■ **Exercise 1**:
Answer these questions using the Yellow River pollution article. Keep each answer short.
(a) What share of the river's sampled water was worse than level 5?
(b) How many kilometers of the river did the 2007 survey cover?
(c) For how many days did Harbin cut off water supplies after the Songhua River spill?
■ **Exercise 2**:
Does each statement below agree with the Yellow River pollution article? Answer yes or no, and quote the words from the article that decide it.
(a) Households were the largest source of discharge into the river.
(b) The notice named the specific pollutants found in the river.
(c) The 2006 survey measured less of the river than the 2007 survey did.

■ **Extract**:
A third of China's Yellow River is unsafe
A third of China's fabled Yellow River, which supplies water to millions of people in the country's north, is heavily polluted by industrial waste and unsafe for any use, according to new scientific data.
The Yellow River Conservancy Committee said that 33.8 percent of the river's water sampled registered worse than level 5, meaning it is unfit for drinking, aquaculture, industrial use and even agriculture, according to criteria used by the UN Environmental Program.
The Yellow River, the second-longest in China after the Yangtze, has seen its water quality deteriorate rapidly in the last few years, as discharge from factories increases and water levels drop because of diversion for booming cities.
The river supplies a region chronically short of water but rich in industry.
A 2007 survey covered more than 13,492 kilometers, or 8,385 miles, of the river, which flows from western Qinghai Province across China into the Bohai Sea and its tributaries, a notice posted on the Yellow River Conservatory Committee's Web site said Saturday.
Only 16 percent of the river samples reached level 1 or 2 - water considered safe for household use.
Industry and manufacturing made up 70 percent of the discharge into the river, the notice said, with 23 percent coming from households and 6.4 percent from other sources. The notice did not identify specific pollutants.
The results showed pollution had gotten slightly worse since 2006, when 31 percent of the water in the river was worse than a level 5, according to an earlier survey, although only 12,510 kilometers was measured then.
"It's not surprising," said Wen Bo, of the San Francisco-based environmental group Pacific Environment.
Many polluting companies in the upper and middle reaches of Yellow River have not been well monitored by local governments, or have been protected because they gave jobs to workers, said Wen, who is the organization's China program director.
There is also no mechanism for richer provinces downstream to help the poorer ones upstream clean up, he said.
"They are just treating the river as a dumping site," Wen said. "It's basically a sewage channel for the provinces that share the river."
China's State Council, the cabinet, began a nationwide campaign to reduce the discharge of pollutants from industrial companies in the second half of last year in an effort to start solving the problem, Xinhua, the official news agency, said.
Even so, the government still faces an uphill task. For one, Wen said, it must make environmental protection a priority and allow the public and media to reveal polluting firms.
Some of the world's most polluted cities are in China, where many rivers and lakes are toxic after decades of breakneck industrial and economic growth.
In February, pollution turned part of a major river system in central China - the Han River in Hubei - red and foamy, forcing the authorities to cut water supplies to as many as 200,000 people.
In one of China's worst cases of river pollution, potentially cancer-causing chemicals, including benzene, spilled into the Songhua River in November 2005. The northeastern city of Harbin was forced to sever water supplies to 3.8 million people for five days.
Pollution in China's waterways remains "grave," according to a June report by the Ministry of Environmental Protection on the state of the environment in 2007. More than 20 percent of water tested in nearly 200 rivers was not safe to use, it said.
The ministry has tried to shut down polluting factories along China's main waterways, but its power is limited because local environmental protection bureaus are under the control of local governments.

■ **Given records**:
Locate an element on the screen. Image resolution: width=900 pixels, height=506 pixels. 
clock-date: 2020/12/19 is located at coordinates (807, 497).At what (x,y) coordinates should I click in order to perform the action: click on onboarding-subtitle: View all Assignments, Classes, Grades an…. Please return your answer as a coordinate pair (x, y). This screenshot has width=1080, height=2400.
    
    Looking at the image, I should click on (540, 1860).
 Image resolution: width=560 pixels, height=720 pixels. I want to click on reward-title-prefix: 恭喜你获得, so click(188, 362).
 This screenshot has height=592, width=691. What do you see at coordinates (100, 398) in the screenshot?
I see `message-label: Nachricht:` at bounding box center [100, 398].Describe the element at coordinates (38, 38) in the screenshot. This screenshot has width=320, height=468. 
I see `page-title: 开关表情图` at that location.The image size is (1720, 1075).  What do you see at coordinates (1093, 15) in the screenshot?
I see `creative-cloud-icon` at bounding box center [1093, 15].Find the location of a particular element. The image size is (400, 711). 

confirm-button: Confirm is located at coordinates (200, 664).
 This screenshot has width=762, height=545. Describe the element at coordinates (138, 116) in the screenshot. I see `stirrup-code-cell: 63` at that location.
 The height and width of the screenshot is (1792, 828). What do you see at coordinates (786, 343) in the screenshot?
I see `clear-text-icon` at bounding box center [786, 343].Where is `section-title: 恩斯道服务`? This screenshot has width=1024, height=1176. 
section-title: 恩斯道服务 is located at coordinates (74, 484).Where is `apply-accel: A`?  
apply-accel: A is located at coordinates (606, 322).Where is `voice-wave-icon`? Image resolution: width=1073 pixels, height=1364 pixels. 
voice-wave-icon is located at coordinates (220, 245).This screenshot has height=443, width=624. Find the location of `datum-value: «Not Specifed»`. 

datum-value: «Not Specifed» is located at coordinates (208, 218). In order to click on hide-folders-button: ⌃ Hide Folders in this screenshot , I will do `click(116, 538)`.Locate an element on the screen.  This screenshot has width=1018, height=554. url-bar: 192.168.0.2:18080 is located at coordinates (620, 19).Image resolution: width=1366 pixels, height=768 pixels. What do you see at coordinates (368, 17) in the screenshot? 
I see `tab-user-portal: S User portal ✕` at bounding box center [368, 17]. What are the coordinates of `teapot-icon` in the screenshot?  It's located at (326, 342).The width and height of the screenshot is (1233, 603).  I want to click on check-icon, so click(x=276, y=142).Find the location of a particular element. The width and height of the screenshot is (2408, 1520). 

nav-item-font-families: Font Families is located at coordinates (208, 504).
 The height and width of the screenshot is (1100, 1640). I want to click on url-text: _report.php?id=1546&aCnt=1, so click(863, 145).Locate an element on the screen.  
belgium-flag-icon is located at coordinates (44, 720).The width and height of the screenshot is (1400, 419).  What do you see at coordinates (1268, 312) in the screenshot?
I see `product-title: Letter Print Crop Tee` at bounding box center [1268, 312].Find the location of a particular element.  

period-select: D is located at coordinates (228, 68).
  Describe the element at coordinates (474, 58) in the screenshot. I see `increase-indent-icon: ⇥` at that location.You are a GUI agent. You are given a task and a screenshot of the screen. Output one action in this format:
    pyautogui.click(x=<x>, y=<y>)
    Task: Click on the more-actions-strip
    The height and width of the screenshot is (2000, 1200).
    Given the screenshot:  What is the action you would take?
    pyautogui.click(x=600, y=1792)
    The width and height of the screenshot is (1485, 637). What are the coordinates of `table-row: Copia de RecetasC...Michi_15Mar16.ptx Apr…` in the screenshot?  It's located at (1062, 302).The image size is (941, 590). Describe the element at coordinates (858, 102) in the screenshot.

■ **Your solution 1**:
(a) 33.8 percent
(b) More than 13,492 kilometers
(c) Five days

■ **Your solution 2**:
(a) No: "Industry and manufacturing made up 70 percent of the discharge into the river"
(b) No: "The notice did not identify specific pollutants."
(c) Yes: "although only 12,510 kilometers was measured then"